Task to carry out - Your job is to return every line in the data holding the string "width".

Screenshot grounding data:
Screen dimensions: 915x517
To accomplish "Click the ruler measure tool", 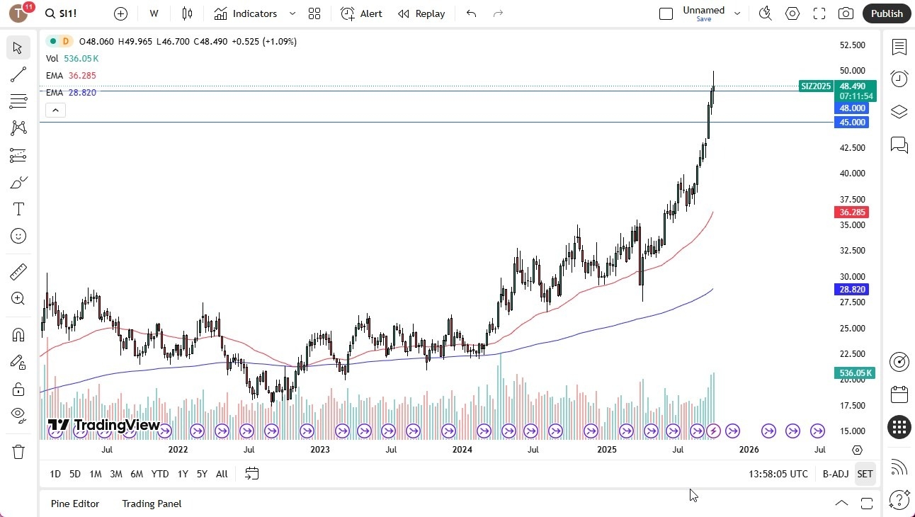I will 18,272.
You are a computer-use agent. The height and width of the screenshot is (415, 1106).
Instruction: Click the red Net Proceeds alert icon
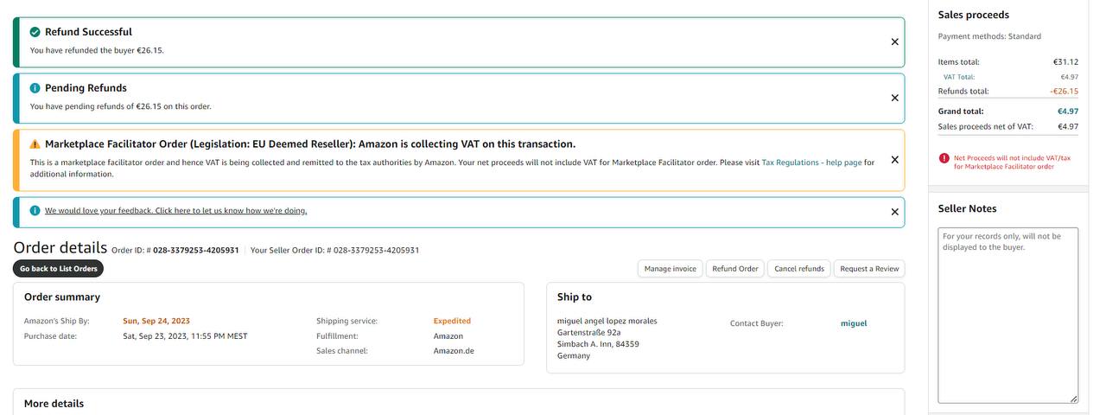pyautogui.click(x=944, y=158)
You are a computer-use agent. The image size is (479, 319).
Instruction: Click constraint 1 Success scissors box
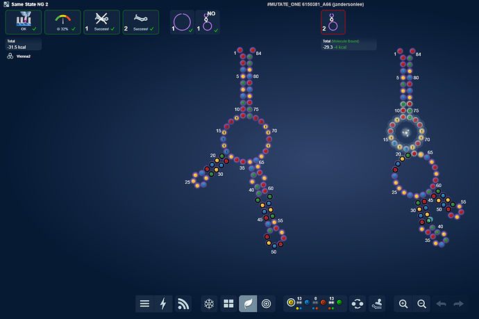(x=101, y=22)
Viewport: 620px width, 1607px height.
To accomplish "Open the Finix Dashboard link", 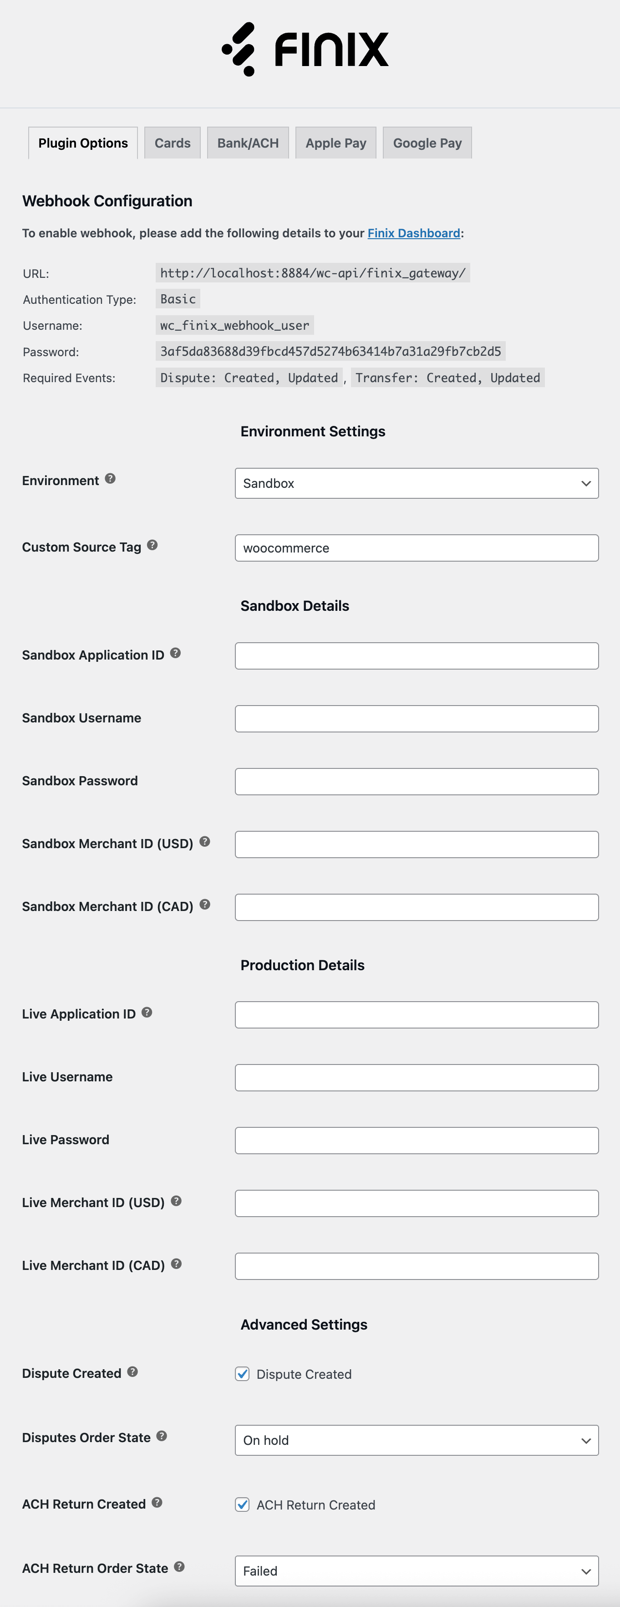I will pos(413,233).

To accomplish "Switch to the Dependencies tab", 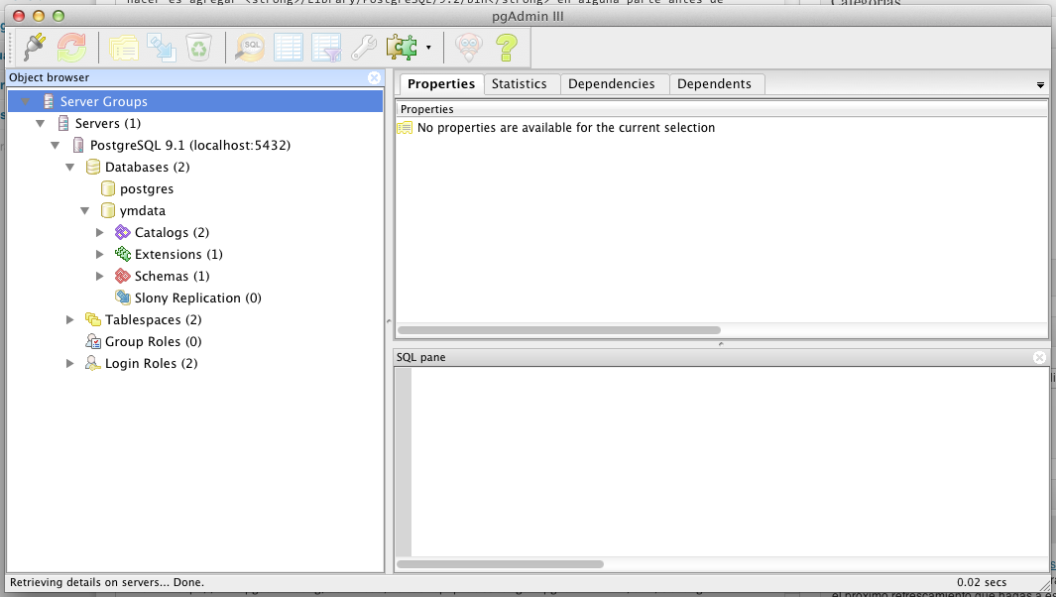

Solution to this task -
You are a computer-use agent. The height and width of the screenshot is (415, 1106).
Viewport: 620px width, 1607px height.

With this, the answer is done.